Task instructions:
1. According to the church blog post, why did the writer end up setting out the food after the service that Sunday?
2. Return the records below exactly as they appear, all five lines.

Text:
###
Sunday, January 18, 2009

Not a funny post...

If you are not a church goer, this post will mean nothing to you, so you might want to come back tomorrow. I also need to tell you my husband and I went out for these huge $10.99 margaritas tonight, so my typing is a little wonky. Bear with me. But something happened today and I need to get it out.

Today was a normal Sunday. I got to church, did my preschool Sunday school class, ran to choir practice, went to church, left in the middle to help with the children's church and then left children's church early to go and set up food for the coffee/cookie time after the service. Ideally a family signs up every week to offer food to the church members each week, but as is often the case, no one had signed up for this week and one of our lifers was having a birthday, so Hubby asked me to take care of it.

I have had too much tequila to figure out how to put this into this post, but I need to let you know that Hubby, who has NO secretary or office help, really messed up the bulletin for the church service this week. Remember that...I'll come back to it.

Hubby had set the coffee up to brew before he went in to the service and I was setting the food out when church let out early. I was caught in the midst of putting the food out when congregants started coming into the Fellowship Hall. They swooped down on the food and I could barely get the replacement food on the table when people started fussing at me that there was no coffee. Where was the coffee? What was this? Just cookie? Where the HELL was the coffee? No one could be bothered to say thank you for spending our own hard-earned money on coffee/cookie. No one could be bothered to offer to help me put stuff out. They just complained that there was no coffee.

But you see, Hubby had MADE coffee, the coffee maker malfunctioned, but nobody could be bothered to look at it. And nobody could be bothered to take my place and put plates of goodies out so I could look at it. All they could do was complain. And there I was with a knife in my hand taking the heat. And let me tell you, I was pissed.

So afterwards I called the Assassin, a fellow church member who normally understands me and supports me...and she blew me off. I was stunned. I was devastated. I was saddened ( I can't type saddened). But I realize she sees the writing on the wall.
###
Material shown:
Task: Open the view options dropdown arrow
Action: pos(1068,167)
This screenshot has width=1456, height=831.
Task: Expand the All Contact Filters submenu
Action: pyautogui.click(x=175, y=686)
###
Results for each task:
1. No family had signed up that week to provide food for the church members, and one of the longtime members was having a birthday, so Hubby asked the writer to take care of it.

2.
Task: Open the view options dropdown arrow
Action: pos(1068,167)
This screenshot has width=1456, height=831.
Task: Expand the All Contact Filters submenu
Action: pyautogui.click(x=175, y=686)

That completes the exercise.